I hear a noise on the stairs and the aforementioned man-god sticks his head around the kitchen door and smiles so loud it hurts my head.

"No don't, don't be cheerful and bouncy at 4.30am – I may have to slap you!" I groan, my head is going to explode sometime soon I'm sure. He comes behind and puts his arms around me laying a gentle kiss on my hair like his touch can cure a hang-over.

He runs his hands over the satin of my nightie and sighs pulling me in closer to his body.

"I'm sorry darling," he soothes in my ear.

"It's not every day I get to go out fishin to Cook Island and the Bomie at the five mile," he says slipping effortlessly into an Australian accent.

I laugh and instantly regret it, groaning in pain.

"Oh no don't, don't make me laugh – can't we just go to bed and you can make me forget my hang-over," I sigh as he pulls me closer.

"I take it my beautiful GIRLFRIEND didn't sleep well?" he whispers.
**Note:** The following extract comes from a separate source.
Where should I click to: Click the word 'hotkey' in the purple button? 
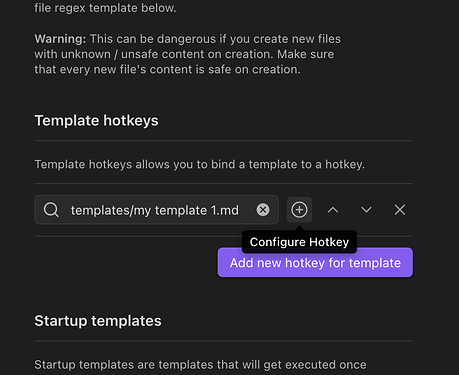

He's saying that word a lot, trying it on for size seeing what my reaction is to it. It's his way of making it clear that whatever it is we are doing it's not a summer fling- we'll see when the real world comes in, we'll see.

"Megan Thompson slept if you mean it in the sense of passing out on the lounge on the veranda and then waking up in her bed – alone - with the alarm screaming in her ears and a headache threatening to split her cranium!"
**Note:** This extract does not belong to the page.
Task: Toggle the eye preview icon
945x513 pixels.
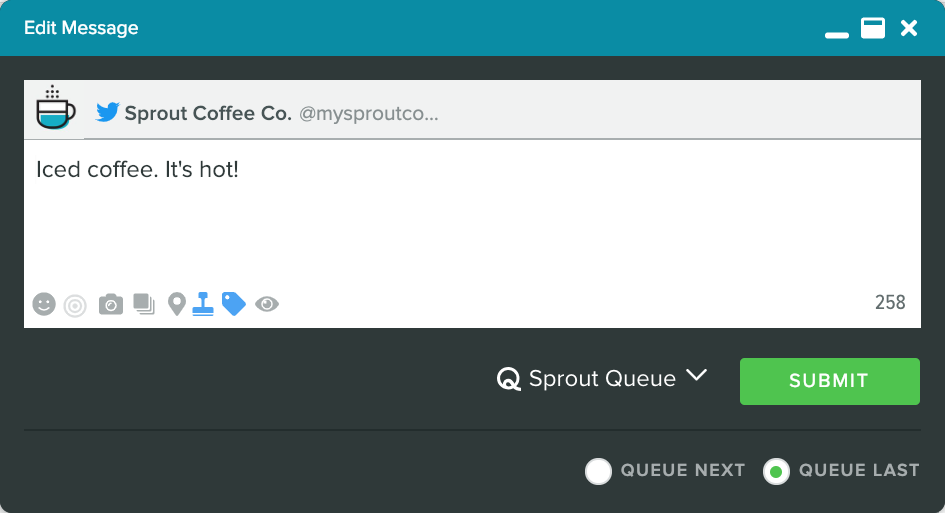Action: click(267, 304)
He laughs – "I didn't want to take advantage of a drunk woman – not the first time – from here on out you're fair game though," he says low and sexy and I really wish I could drag him to bed.

But no rather than spending the day with me, he's going out with my family.

Not knowing about Melbourne or Scott's plans for Byron, dad booked a fishing trip for today for him and his boys – a bit of bonding time over a beer or two. He'd forgotten about it until the phone rang yesterday after lunch to remind him. Usually he'd just take the boys out in his tinnie but he wanted to do it right and had booked a charter so they could have fun without worrying about boats and gear and stuff.  Mum had been dubious about this trip – what with Christmas and Boxing day and dad's hospital trip visit but dad had sweet talked her. He was good at that.

He's been doing it for 50 years. After finally taking the bullet in his teeth and asking her out at the old Cabarita Ski Gardens where she worked with his brother (after never even talking to her before) he managed to convince her to become engaged just 10 days later before he left for Vietnam. A fishing trip with the boys was nothing.